My mother’s heart was drawn to Aaron in his struggles.

But my mother’s heart was also drawn to all the many babies who have not had the chance to live, no matter how difficult their lives may have been.

There is a choice that is seldom addressed when most people talk about “choice” as it is defined today.

It’s the choice that Joshua talked about when Israel was going into the land that God had given them.  He told Israel to choose that day whom they would serve – the one true God, or one of the false gods worshipped by the peoples in the land around them.

Either way, they would choose a deity to worship.  They would worship God, or they would worship a non-god…a pagan god. 

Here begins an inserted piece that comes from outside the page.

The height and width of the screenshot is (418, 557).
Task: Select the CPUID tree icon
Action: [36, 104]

“Joshua calls Israel to ‘serve Yahweh’ (Joshua 24:14).  But if Israel will not serve Yahweh, they must at least serve some god(s).  He presses Israel to the wall; they must come down somewhere.  If not Yahweh, the real historical God, then they must choose either the ancestral Mesopotamian gods or the contemporary Amorite ones.  The conservatives who were fond of tradition, of what had stood the test of time, who yearned for the ‘faith of our fathers’, might vote for Mesopotamia.  The liberals with their yen for relevance, for being in step with the times, might prefer to identify (as an act of goodwill) with the current social milieu and enter into dialogue and worship with the Amorites.  But you must choose; if not Yahweh, then take your pick from ‘these dunghill deities’ (Matthew Henry).”   (Dale Ralph Davis)

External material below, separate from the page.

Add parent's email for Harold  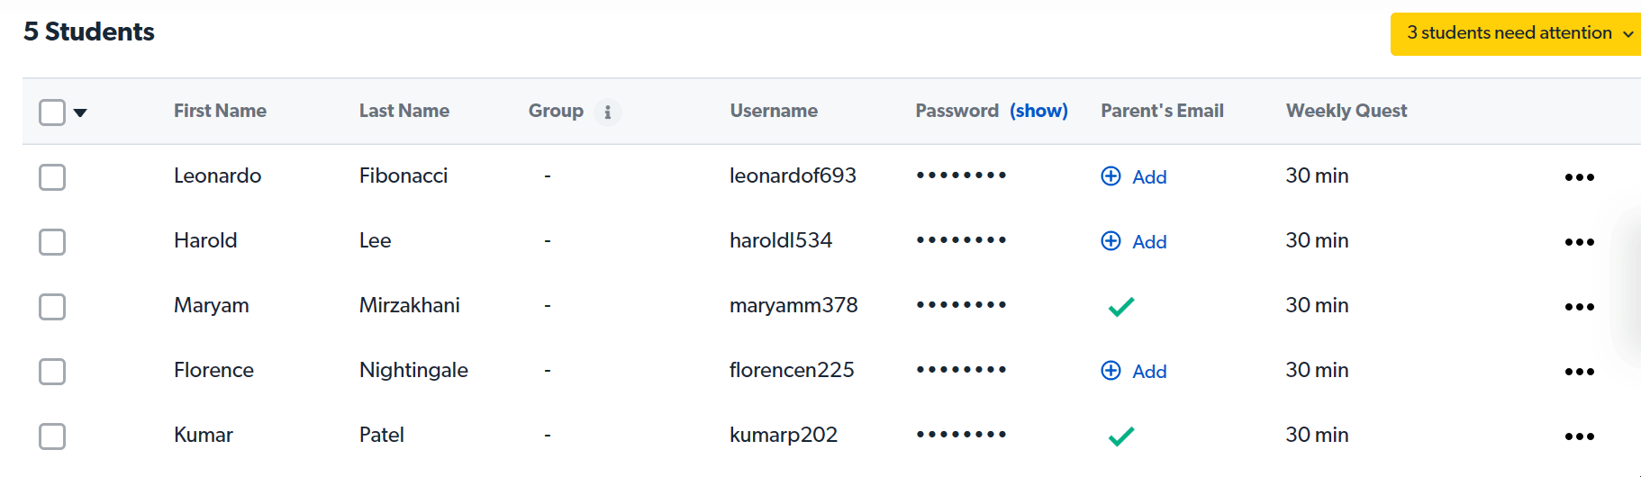[x=1134, y=242]
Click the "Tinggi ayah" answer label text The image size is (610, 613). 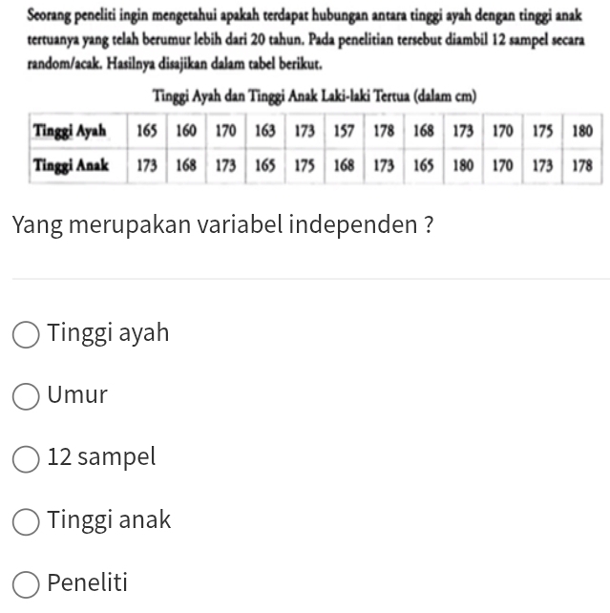(108, 333)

Do you see the issue here? 

Do you see the issue for our culture today?

My choice!

My choice which god I will serve.

For in making the choice to reject Jehovah God, you ARE making a choice to serve whatever pagan god fits your lifestyle.

We all serve and worship someone or something.

My choice to worship God will then dictate my other choices in life.

My choices FOR life.

For no matter how many silly arguments are made condoning abortion, we all know that something inside that woman is alive and growing.

And if nothing else, modern technology has shown us that what is growing in her womb is a human baby with a functioning heart at only several weeks old. 

Psalm 139 tells us that God has woven that baby together in his mother’s womb.  She is fearfully – reverently – and wonderfully made by God Himself!

So how do I explain our Aaron, born with special needs? 

I can’t.

But I can explain that as for me and Gary, we have chosen to serve the Lord. 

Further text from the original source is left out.